## SET TASK 1
Repeat the lines of the records exactly, from the line containing "Task: Show only error status constraints" through the line containing "Action: (268, 411)", including both of those lines. Leave the pictures out of your answer.

## DOCUMENT TEXT
Succession, the operatic tale of a squabbling media dynasty, which cleaned up in last month’s Emmy awards, also hinges on a thoroughly unpleasant but compelling lead in Logan Roy, the profane autocrat inhabited wonderfully by Brian Cox.
But as Chase sees it, those 25 years of exciting creativity that yielded dark, daring shows, are now over. Chase describes the last quarter-century as ‘a blip’, as the industry returns to where it was in the 1990s, starved of originality and boldness by over-cautious executives.
‘It’s getting worse,’ he laments. ‘We’re getting back to where we were.’
He is referring to the years when The Sopranos was turned down by most US networks, before eventually being taken on by the subscription channel HBO, which later commissioned Succession.
‘Back then the networks were in an artistic pit,’ Chase says. ‘In meetings, these people would always ask to take out the one thing that made an episode worth doing. If you think your grandmother is risk-averse, you should meet network people.’
Chase is the godfather, aptly enough, of other acclaimed dramas such as the 1960s advertising-agency saga Mad Men and the period crime drama Boardwalk Empire, created by writers who perfected their craft working for him on The Sopranos. None of them would be commissioned now, he believes.
He’s right. And there is yet more evidence from the director Sofia Coppola, furious that Apple TV have just pulled the plug on her five-part dramatisation of the 1913 Edith Wharton novel The Custom of the Country.
The British star Florence Pugh was all set to play the lead, the social-climbing Undine Spragg, until Apple decided that the character was too ‘unlikeable’. Coppola could hardly believe it. ‘But so was Tony Soprano,’ she protested.
It’s not so much the physical violence in The Sopranos that would stop it getting made today, perhaps not even the violence against women. Oddly, the ‘woke’ agenda can tolerate violence. But racism and homophobia are beyond the pale, no matter how much they might enhance a drama’s authenticity.
In one of The Sopranos’ more startling storylines, Tony and his goons realised that one of their own, although married with kids, was gay. His subsequent murder when eventually they caught up with him was appalling to watch. But the point was that we believed in those vile mobsters because they behaved in character, always. It was the same when Tony’s daughter Meadow brought home an African-American boyfriend. Tony found it hard to stomach. That was shocking but full of truth. It was character-driven writing that showed respect for a grown-up audience.
The same was so of Mad Men, in which the lead, Jon Hamm’s suave ad executive Don Draper, was relentlessly sexist and misogynistic. He also smoked like a chimney, as did everyone else.
Again, that was entirely true to character, and to period. But smoking makes TV executives terribly nervous now. There’s hardly any of it in the new Disney+ series The Artful Dodger – an Australian-set sequel to Oliver Twist – yet we are solemnly warned at the top of each episode that it contains ‘tobacco depictions’. During the opening credits of Mad Men, by the same measure of nannying, our TVs would have self-combusted.
Similarly, would Succession, which began as recently as 2018, get commissioned now? Logan Roy was an unreconstructed bully. But bullying (especially in the workplace) is these days deemed as horrific as racism and homophobia – and smoking. Today, the writers would surely be asked to tone him down.

## SET TASK 2
Transcribe the part of the piece on television dramas that opens with the words "The same was" and closes with "would have self-combusted.".

## DATASET RECORDS
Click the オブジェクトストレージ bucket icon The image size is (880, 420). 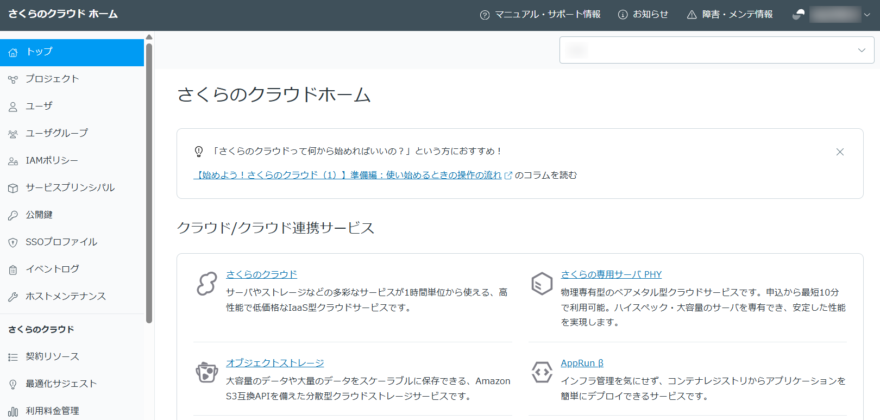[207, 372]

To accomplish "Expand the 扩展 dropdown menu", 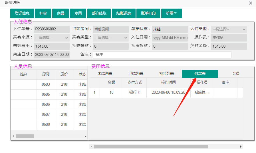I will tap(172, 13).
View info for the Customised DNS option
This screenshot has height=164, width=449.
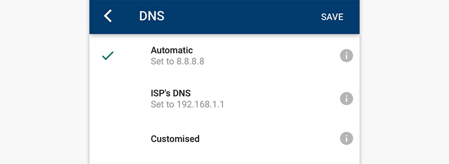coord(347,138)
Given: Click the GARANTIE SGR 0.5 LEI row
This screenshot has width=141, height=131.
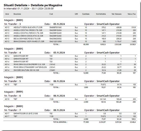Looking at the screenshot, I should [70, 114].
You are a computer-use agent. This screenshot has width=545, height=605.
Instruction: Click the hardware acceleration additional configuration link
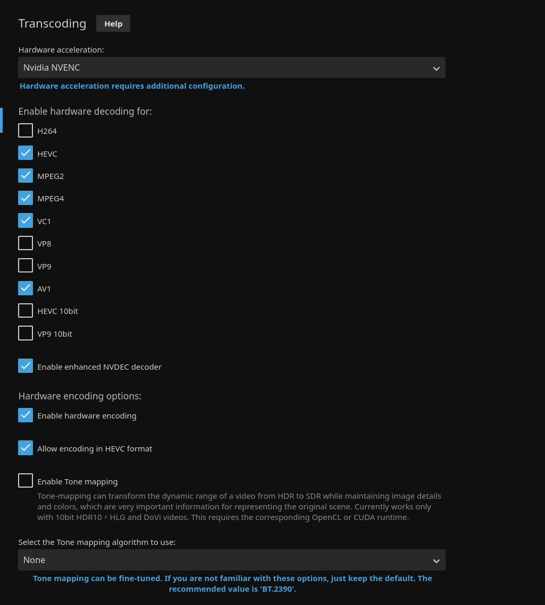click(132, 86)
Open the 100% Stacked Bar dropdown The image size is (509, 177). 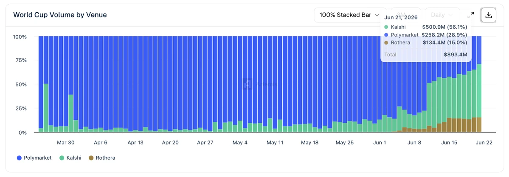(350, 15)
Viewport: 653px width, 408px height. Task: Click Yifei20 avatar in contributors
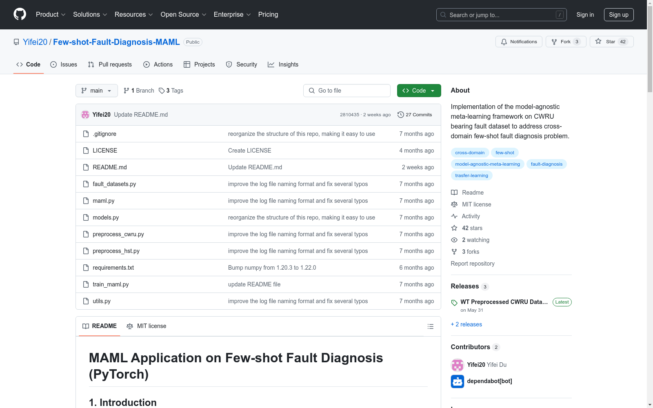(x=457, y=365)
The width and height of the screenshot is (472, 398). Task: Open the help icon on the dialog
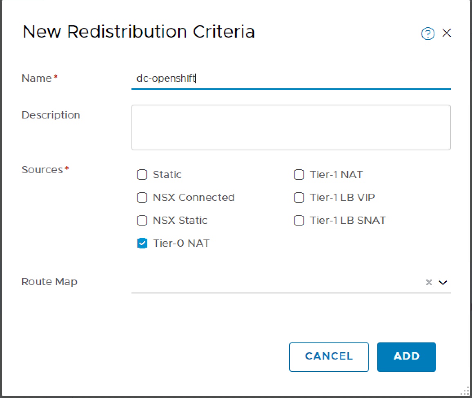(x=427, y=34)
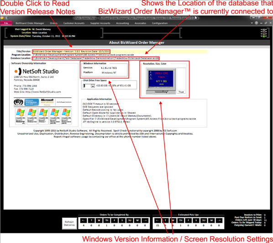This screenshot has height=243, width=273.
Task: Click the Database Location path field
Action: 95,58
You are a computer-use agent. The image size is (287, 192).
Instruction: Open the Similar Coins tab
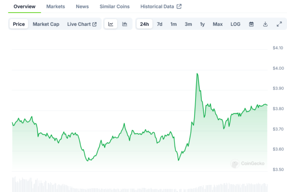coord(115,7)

---

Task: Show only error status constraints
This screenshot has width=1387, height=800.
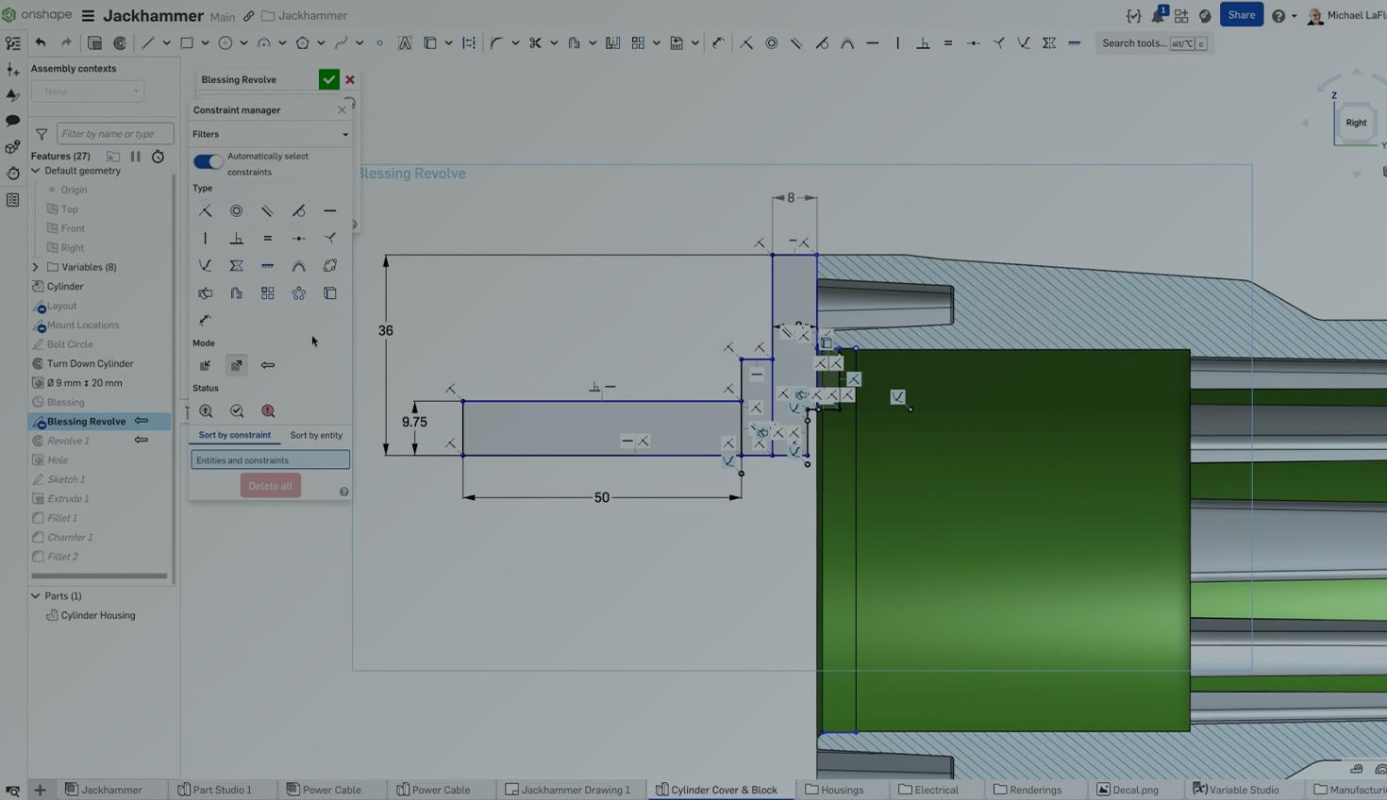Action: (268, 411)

## TASK OUTPUT 1
Task: Show only error status constraints
This screenshot has width=1387, height=800.
Action: (268, 411)

## TASK OUTPUT 2
The same was so of Mad Men, in which the lead, Jon Hamm’s suave ad executive Don Draper, was relentlessly sexist and misogynistic. He also smoked like a chimney, as did everyone else.
Again, that was entirely true to character, and to period. But smoking makes TV executives terribly nervous now. There’s hardly any of it in the new Disney+ series The Artful Dodger – an Australian-set sequel to Oliver Twist – yet we are solemnly warned at the top of each episode that it contains ‘tobacco depictions’. During the opening credits of Mad Men, by the same measure of nannying, our TVs would have self-combusted.